I have been trying to understand a domain controller’s initial synchronization requirements, which lead me to write up this post. See, I was reading the Microsoft Forest Recovery white paper, and they specifically state that when restoring a Windows 2008 DC that holds a FSMO role, initial synchronization should be disabled or else AD DS will be unavailable on that domain controller.
This got me wondering exactly what the requirements for initial synchronization are and would a DC really not advertise itself if initial synchronization was not completed at startup. I found in my experimentation, that this was not the case. Read on for further explanation.

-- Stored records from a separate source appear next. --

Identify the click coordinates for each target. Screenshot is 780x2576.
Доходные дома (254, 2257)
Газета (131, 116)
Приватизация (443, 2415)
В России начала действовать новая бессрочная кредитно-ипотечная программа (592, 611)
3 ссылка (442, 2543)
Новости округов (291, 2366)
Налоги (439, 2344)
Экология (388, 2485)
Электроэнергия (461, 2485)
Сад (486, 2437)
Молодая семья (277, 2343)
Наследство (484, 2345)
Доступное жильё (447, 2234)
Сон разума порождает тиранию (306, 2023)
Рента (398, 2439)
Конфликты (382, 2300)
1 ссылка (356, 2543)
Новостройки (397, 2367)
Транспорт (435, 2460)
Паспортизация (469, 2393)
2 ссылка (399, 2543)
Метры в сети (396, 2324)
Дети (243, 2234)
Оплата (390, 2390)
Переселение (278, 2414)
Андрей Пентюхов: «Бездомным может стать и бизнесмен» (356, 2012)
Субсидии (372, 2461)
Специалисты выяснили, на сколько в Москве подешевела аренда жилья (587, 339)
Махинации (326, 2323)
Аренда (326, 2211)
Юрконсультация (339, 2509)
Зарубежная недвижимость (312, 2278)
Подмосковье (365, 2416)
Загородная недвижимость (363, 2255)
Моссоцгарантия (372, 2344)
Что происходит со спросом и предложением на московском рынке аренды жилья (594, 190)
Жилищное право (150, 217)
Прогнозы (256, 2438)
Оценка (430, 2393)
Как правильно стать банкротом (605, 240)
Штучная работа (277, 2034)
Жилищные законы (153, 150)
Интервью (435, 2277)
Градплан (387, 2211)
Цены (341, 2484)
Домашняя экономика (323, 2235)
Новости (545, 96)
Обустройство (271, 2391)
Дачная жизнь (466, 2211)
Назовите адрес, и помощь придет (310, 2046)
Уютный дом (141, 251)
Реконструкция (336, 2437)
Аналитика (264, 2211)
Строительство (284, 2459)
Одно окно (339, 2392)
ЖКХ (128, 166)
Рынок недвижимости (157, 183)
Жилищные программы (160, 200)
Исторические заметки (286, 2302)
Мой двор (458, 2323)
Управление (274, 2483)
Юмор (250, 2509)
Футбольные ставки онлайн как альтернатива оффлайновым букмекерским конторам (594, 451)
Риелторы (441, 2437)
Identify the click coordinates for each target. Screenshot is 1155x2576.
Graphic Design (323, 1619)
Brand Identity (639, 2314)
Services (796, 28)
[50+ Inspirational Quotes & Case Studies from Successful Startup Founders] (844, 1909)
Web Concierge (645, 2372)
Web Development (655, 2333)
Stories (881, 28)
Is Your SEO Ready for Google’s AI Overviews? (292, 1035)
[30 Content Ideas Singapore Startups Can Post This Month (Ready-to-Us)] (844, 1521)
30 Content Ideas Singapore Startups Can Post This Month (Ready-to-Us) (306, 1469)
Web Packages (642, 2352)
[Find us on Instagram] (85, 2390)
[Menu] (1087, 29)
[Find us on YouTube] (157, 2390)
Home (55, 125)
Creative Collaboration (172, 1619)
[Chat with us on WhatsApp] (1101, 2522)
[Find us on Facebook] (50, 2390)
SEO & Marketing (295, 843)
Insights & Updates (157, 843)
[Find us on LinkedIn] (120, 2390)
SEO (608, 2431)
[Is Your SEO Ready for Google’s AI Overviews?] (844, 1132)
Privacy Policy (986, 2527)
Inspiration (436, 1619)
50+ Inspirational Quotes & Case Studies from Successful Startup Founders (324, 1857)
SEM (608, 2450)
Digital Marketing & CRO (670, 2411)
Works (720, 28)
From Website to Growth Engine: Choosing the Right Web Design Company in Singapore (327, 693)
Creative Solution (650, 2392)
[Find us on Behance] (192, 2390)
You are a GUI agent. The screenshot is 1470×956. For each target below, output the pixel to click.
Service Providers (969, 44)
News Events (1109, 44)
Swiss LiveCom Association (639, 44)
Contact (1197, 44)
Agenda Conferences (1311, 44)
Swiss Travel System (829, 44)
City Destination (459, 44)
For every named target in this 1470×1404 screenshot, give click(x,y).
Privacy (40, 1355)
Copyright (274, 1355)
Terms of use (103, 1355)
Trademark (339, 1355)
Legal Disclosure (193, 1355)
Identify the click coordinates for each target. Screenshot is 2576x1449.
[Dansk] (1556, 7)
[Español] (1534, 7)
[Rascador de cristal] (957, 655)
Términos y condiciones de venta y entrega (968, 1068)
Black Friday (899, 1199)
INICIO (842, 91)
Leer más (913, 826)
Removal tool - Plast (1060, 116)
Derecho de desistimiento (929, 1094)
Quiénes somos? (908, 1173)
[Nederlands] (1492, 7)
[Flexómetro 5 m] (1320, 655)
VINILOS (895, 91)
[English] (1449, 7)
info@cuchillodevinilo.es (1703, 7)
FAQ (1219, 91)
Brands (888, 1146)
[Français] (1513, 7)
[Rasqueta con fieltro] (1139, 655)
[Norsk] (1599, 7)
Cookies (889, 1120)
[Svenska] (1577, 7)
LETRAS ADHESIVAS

Initial Synchronization of FSMO Owners
When a DC that owns a FSMO role boots up, it must complete inbound replication with its known replication partners before it will operate as the FSMO master. Specifically, it must replicate the partition that contains the FSMO role the DC owns. For example, if a DC holds either or both of the forest wide operations masters (the Domain Naming or Schema master), then that DC must successfully replicate the Configuration partition of Active Directory. Similarly, if the DC holds one or more of the domain specific FSMO roles (RID, PDC, Infrastructure) then that DC must successfully replicate the domain partition at startup before it will function as that operations master. See: http://support.microsoft.com/kb/305476
I have a domain of 3 Windows 2003 SP2 DCs and I tested this requirement by booting a DC that owns all FSMO roles when all other DCs were powered down. The machine booted OK, but initially I could not access AD Users and Computers as it said the domain may not be online. After a short delay it was accessible, so I am not sure if this was a initially caused by replication failure or if my virtual machine was just running slow that day. Anyway, I could create new accounts and log on to client machines normally (GPOs, new accounts, etc. all worked). I did not see event ID 1555 warning that initial synchronization had not finished like I thought I would (I did end up seeing this on Windows 2008, see the update at the end for more info). I created a lot of new accounts to exhaust the RID pool and sure enough, I could not request a new pool and had event ID 16651 in the event log. I would also like to note that despite this, dcdiag /test:ridManager reported that it passed successfully.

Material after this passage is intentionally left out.